(Saved data entries)
▬▬▬
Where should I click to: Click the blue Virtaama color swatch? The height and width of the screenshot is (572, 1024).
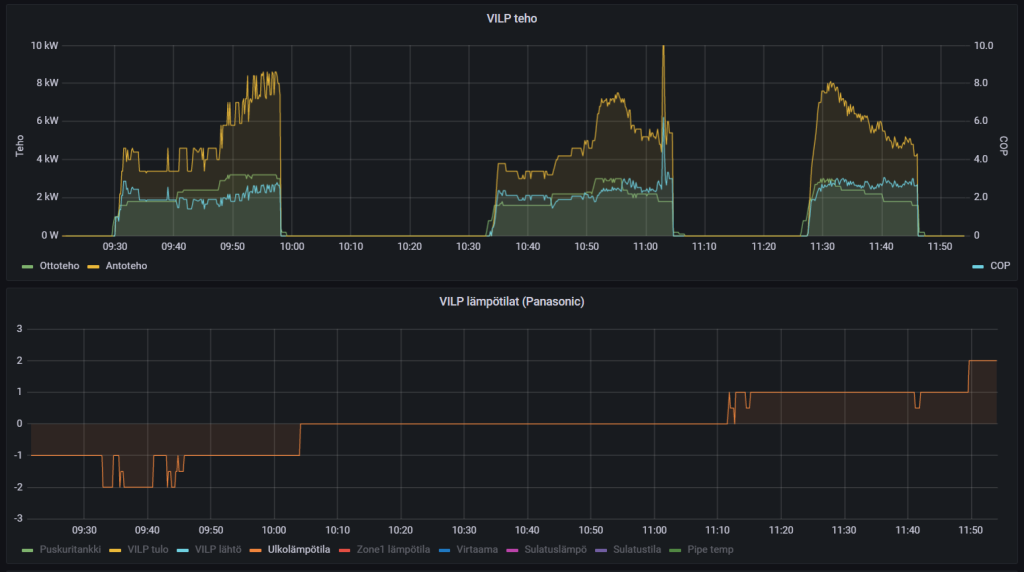point(450,549)
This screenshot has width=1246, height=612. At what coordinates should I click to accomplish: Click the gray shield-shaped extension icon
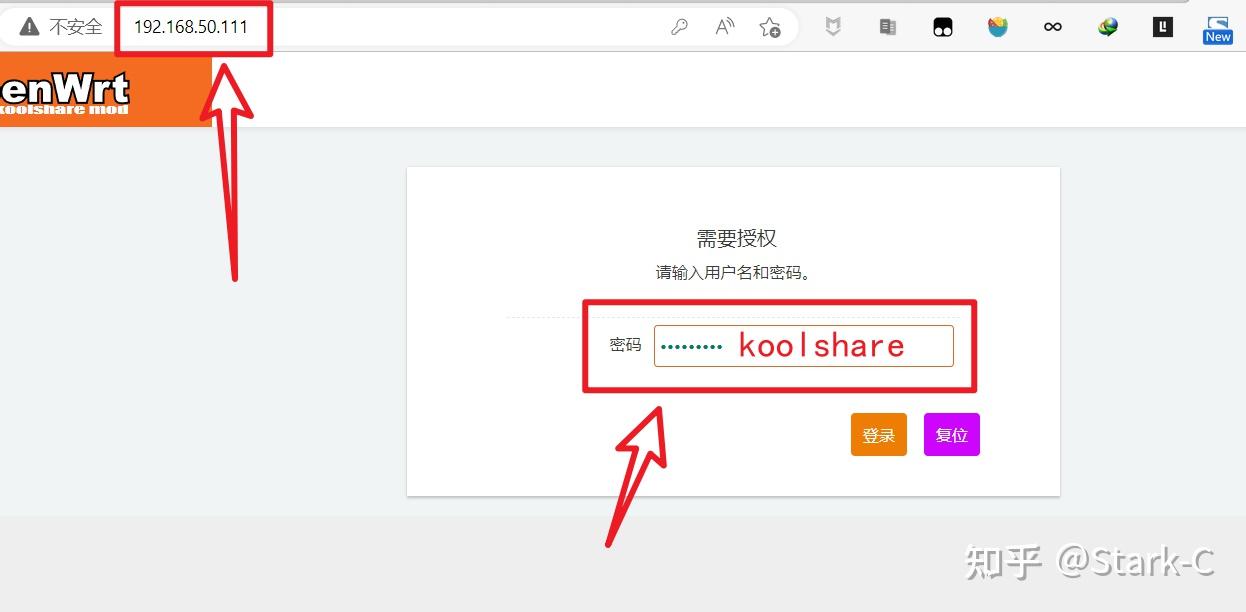point(833,27)
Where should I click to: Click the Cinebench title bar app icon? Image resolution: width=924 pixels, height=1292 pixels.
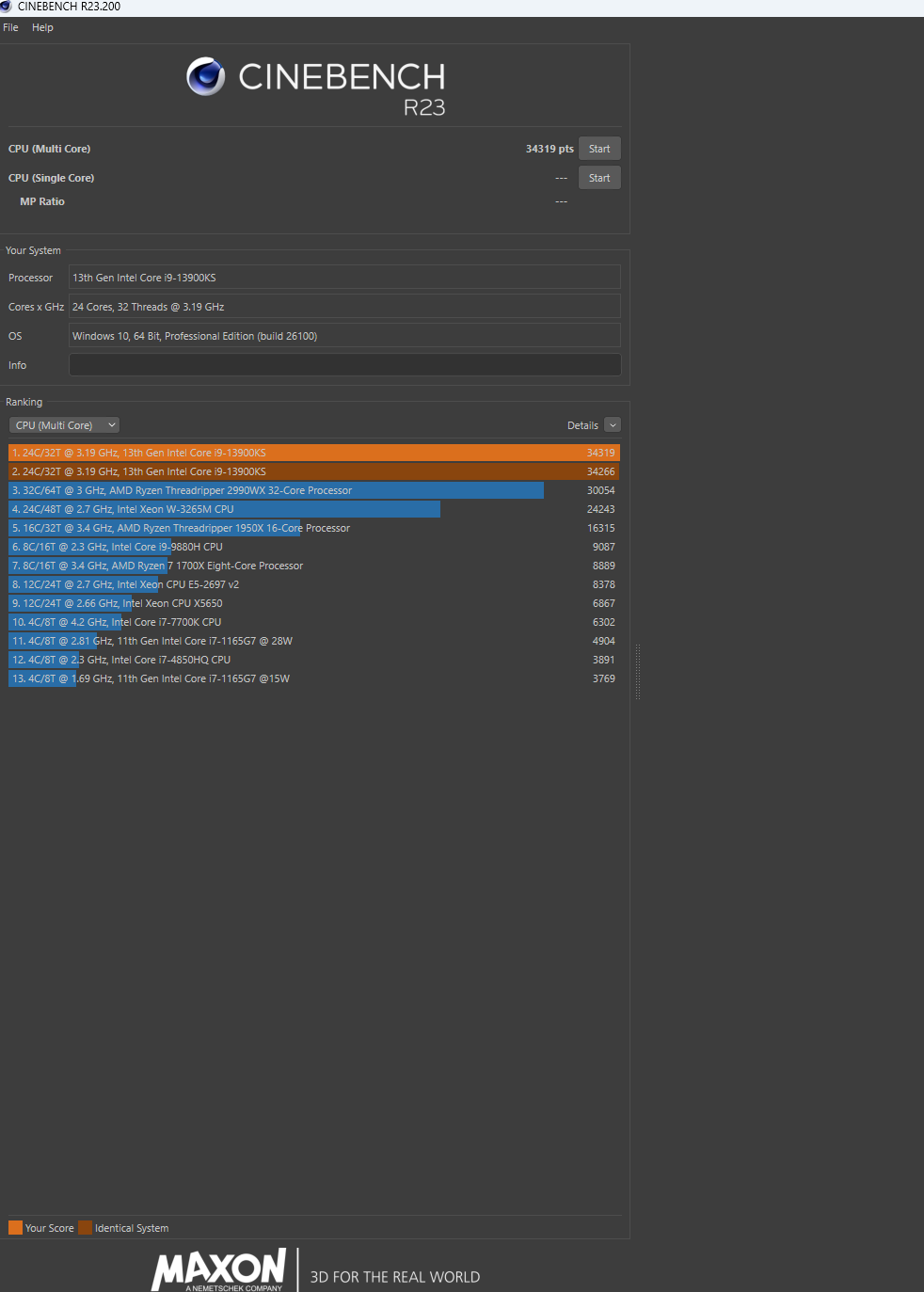(x=7, y=7)
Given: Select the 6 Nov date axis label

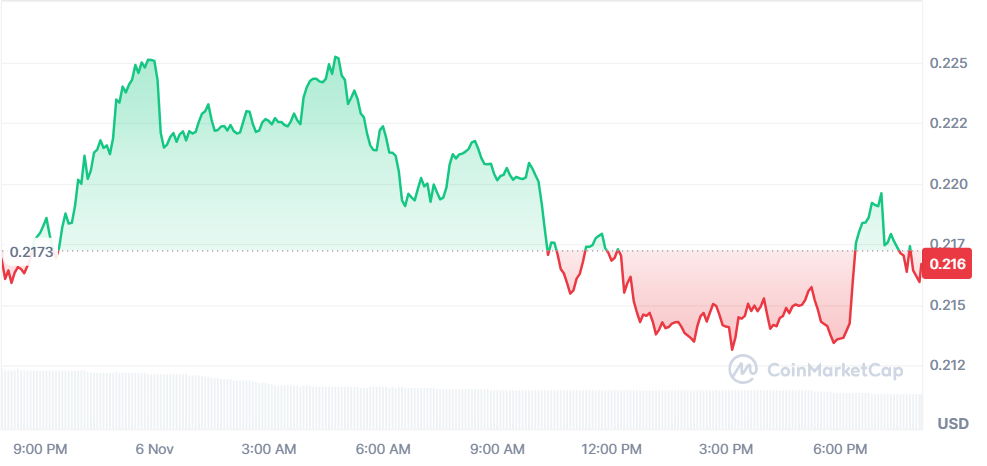Looking at the screenshot, I should pyautogui.click(x=155, y=448).
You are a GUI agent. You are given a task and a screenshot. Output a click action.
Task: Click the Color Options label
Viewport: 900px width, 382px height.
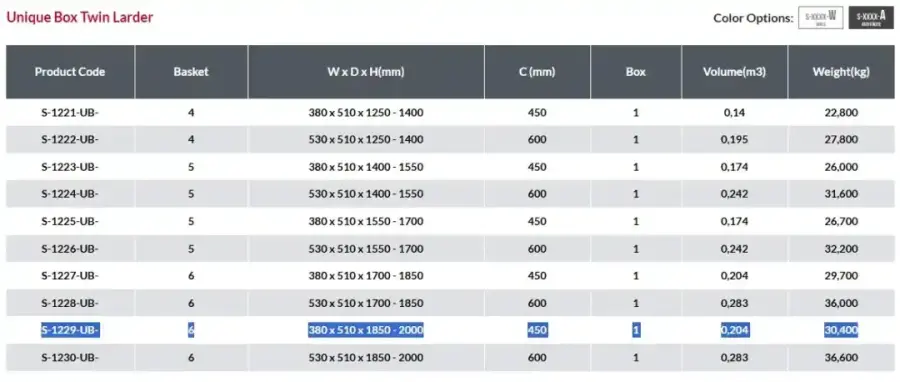coord(753,18)
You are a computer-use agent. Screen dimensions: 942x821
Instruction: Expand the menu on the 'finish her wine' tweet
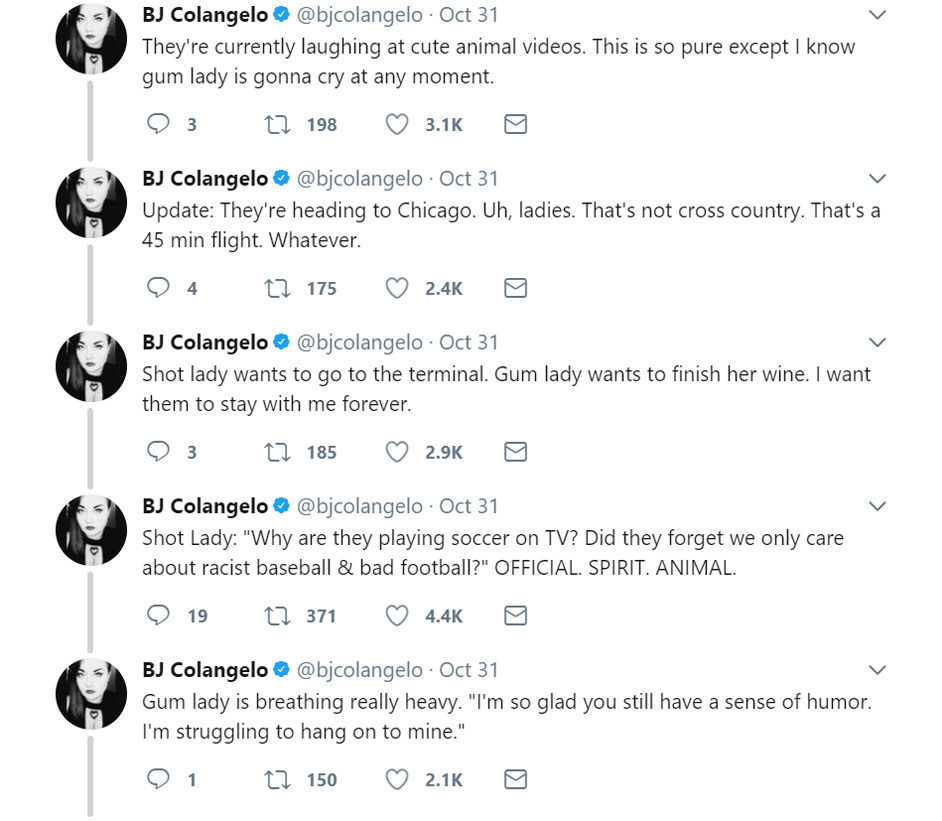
▬▬▬
Omit each image and transcribe the remaining records word for word.

## Response
Where should I click to: Click the blue Virtaama color swatch? The height and width of the screenshot is (572, 1024).
point(450,549)
This screenshot has width=1246, height=612. At what coordinates should I click to accomplish: Click the gray shield-shaped extension icon
point(833,27)
Where should I click to: Click the Cinebench title bar app icon? Image resolution: width=924 pixels, height=1292 pixels.
(x=7, y=7)
Given: Select the 6 Nov date axis label

Looking at the screenshot, I should pyautogui.click(x=155, y=448).
You are a GUI agent. You are given a task and a screenshot. Output a click action.
Task: Click the Color Options label
Viewport: 900px width, 382px height.
coord(753,18)
You are a computer-use agent. Screen dimensions: 942x821
Instruction: Expand the menu on the 'finish her wine' tweet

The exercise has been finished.